Malditos domingos

en

Ahora que me ha abandonado la tristeza
y se ha mudado a un paisaje más alegre que el que le puedo ofrecer,
creo que puedo contaros lo poco que he aprendido
en este viaje que me lleva, por lo visto, a ninguna parte.
Sigo mirando por las ventanillas con la esperanza de verte,
que no se quita nunca, ya lo sabes,
aunque sé que no estás,
sé a ciencia cierta que tus cartas se perdieron
como la nota en la estación de Casablanca.

Así que una de las cosas que he aprendido
es a rendirme por dentro.
A enmascarar esta huida hacia delante
como una sucesión de triunfos
que esconden unos sueños polvorientos y abandonados. Vicarios, advenedizos, usurpadores.
Que te echo de menos aunque me empeñe en negarlo,
que por dentro me arrepiento de cada paso que he dado.

También he aprendido a dormir por las noches
sin mirar a la cara a los fantasmas
de los amigos que quedaron por el camino.
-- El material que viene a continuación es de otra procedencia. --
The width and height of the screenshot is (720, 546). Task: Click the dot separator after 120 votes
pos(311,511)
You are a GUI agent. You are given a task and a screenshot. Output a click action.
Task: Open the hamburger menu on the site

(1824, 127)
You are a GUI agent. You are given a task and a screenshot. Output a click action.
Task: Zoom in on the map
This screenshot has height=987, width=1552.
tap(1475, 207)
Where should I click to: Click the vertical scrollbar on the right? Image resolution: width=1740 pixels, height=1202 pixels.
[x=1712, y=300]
Quizá he aprendido que no es tan malo rendirse.
En cierto modo, todos lo hacemos todos los días
en mayor o menor medida.
Pero a veces tu ausencia pesa más de lo debido,
o seré yo que no me he curado de los sueños de la infancia
y busco, todavía, a Peter Pan para que me lleve de la mano.

He aprendido poco, lo reconozco,
y reconozco que debo vivir con lo aprendido.
Pero en noches como esta tengo fuego en los ojos, en el alma,
y mis manos se siente vacías
si no acarician tu pelo
si no tocan tus hombros
si no recorren tu espalda.

Por eso me falta aprender, en cierto modo,
a no echarte de menos,
a quererme más.
A rendirme del todo y para todo,
a no esperar más que rutina, tristeza y pequeñas cosas que el viento arrastra.

Pero aún sigo sin aceptar esta derrota,
sigo sin dejarte del todo.
Sigo sujetando el cable que me separa del olvido
con la esperanza de que un día llames, o te llame,
y nos perdamos en la noche para siempre.